• **WORK TASK**
Lift every line from the entries that includes the word "market".

____

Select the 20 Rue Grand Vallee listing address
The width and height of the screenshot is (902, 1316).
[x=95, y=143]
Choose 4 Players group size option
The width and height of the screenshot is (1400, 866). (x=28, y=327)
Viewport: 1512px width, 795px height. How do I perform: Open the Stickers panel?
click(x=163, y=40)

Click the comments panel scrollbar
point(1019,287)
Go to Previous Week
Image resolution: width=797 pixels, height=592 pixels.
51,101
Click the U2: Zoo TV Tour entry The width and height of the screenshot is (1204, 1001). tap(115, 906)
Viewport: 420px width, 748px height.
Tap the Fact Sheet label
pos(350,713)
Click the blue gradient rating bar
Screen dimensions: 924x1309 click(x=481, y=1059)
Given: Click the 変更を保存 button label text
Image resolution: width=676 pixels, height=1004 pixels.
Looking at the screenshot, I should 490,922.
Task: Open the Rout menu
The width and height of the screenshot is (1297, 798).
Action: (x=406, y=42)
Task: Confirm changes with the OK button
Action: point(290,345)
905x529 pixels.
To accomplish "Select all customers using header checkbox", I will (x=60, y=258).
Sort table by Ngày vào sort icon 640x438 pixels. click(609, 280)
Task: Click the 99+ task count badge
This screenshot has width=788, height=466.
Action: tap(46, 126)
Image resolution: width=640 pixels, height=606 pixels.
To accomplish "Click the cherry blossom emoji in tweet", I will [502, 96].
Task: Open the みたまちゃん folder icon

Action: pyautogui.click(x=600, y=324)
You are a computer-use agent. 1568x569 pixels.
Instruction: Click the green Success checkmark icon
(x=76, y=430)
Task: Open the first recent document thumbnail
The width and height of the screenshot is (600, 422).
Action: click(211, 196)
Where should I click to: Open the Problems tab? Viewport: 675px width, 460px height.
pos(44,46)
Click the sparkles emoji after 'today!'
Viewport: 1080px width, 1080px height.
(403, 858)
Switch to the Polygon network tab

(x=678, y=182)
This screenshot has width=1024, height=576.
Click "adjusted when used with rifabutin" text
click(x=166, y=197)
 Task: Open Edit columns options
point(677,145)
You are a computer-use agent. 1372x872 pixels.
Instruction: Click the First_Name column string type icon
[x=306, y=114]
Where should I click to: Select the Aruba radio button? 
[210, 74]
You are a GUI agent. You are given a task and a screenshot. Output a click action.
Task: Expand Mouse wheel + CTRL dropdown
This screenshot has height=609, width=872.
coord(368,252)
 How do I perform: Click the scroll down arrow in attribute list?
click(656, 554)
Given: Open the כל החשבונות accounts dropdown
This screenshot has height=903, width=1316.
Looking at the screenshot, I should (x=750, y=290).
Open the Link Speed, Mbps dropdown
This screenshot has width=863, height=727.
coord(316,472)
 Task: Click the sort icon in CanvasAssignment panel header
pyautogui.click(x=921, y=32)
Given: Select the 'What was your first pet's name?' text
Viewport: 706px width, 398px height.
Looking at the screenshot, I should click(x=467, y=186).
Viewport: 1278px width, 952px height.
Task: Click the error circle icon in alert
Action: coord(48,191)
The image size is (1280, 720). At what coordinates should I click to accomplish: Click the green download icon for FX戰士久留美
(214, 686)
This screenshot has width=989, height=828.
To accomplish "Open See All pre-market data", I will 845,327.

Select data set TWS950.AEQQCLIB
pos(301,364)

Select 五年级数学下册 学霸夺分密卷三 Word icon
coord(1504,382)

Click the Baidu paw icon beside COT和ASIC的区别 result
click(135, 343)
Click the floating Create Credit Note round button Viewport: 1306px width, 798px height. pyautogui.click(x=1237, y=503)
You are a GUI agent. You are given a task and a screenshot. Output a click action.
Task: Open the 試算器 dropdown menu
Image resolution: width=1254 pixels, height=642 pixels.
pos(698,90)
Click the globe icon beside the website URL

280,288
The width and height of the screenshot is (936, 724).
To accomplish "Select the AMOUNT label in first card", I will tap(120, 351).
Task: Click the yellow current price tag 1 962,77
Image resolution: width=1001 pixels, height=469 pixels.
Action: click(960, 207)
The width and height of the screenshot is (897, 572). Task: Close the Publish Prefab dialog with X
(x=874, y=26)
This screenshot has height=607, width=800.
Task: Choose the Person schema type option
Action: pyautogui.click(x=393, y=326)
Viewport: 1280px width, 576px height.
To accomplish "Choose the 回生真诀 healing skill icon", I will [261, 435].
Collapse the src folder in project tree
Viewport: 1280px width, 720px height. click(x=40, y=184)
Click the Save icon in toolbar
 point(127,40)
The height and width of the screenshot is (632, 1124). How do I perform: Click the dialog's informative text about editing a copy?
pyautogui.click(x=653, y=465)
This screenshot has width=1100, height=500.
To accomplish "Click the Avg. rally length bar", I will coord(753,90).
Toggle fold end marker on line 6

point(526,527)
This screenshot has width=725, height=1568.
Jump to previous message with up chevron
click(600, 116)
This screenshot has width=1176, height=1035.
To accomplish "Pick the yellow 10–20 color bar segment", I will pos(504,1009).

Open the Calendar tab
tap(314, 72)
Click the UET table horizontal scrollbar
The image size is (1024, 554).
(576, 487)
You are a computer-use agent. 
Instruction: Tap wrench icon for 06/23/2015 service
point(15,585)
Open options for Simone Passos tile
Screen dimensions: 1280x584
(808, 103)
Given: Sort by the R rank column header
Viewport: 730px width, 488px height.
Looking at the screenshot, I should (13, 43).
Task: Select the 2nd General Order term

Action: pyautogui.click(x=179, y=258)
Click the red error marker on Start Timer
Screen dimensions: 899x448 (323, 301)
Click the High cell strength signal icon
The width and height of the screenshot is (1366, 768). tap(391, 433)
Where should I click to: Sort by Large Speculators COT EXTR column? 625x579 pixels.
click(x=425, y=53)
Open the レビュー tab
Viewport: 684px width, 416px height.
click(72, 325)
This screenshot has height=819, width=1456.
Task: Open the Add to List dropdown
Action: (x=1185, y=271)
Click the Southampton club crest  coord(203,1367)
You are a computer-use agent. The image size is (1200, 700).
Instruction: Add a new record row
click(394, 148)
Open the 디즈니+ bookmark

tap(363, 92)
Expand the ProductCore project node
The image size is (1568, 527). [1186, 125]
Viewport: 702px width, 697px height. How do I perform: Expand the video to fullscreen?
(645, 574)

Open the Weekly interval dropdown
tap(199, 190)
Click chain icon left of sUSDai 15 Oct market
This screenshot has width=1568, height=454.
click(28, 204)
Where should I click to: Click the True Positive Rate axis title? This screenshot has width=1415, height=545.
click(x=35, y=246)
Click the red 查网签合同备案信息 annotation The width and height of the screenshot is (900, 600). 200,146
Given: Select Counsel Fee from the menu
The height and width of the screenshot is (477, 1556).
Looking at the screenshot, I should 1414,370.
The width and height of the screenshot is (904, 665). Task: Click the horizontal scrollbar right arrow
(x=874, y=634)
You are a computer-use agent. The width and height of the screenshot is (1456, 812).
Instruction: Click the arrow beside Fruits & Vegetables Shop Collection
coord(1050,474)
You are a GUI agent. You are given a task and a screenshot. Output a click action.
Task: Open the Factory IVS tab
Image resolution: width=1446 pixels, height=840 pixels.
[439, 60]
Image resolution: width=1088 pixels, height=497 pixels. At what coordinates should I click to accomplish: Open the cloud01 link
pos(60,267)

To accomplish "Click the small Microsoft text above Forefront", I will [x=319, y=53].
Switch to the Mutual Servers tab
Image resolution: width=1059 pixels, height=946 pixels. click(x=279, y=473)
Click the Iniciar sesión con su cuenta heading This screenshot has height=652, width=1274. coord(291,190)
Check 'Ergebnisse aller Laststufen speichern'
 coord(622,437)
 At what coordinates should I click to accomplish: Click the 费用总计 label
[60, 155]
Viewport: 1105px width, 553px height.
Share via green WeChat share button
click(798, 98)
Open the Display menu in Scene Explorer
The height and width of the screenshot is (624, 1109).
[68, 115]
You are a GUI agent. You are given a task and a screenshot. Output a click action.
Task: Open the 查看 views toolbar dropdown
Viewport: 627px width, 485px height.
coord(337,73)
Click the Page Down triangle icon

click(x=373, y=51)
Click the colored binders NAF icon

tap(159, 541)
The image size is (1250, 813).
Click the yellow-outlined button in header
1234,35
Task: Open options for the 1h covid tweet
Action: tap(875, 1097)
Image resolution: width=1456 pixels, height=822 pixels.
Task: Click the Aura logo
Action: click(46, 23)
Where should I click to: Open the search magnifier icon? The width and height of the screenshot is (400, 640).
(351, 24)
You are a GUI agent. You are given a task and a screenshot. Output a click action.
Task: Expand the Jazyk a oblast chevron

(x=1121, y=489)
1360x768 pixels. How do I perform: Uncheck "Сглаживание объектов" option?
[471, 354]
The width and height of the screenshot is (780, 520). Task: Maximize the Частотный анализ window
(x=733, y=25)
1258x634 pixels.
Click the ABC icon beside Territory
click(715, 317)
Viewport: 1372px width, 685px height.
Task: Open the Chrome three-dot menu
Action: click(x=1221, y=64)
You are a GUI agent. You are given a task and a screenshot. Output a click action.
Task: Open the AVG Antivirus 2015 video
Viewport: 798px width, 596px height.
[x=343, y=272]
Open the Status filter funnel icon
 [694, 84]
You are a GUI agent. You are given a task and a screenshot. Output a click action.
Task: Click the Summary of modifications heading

____

• **ANSWER TO THE EXERCISE**
To accomplish "Open See All pre-market data", I will 845,327.
Click chain icon left of sUSDai 15 Oct market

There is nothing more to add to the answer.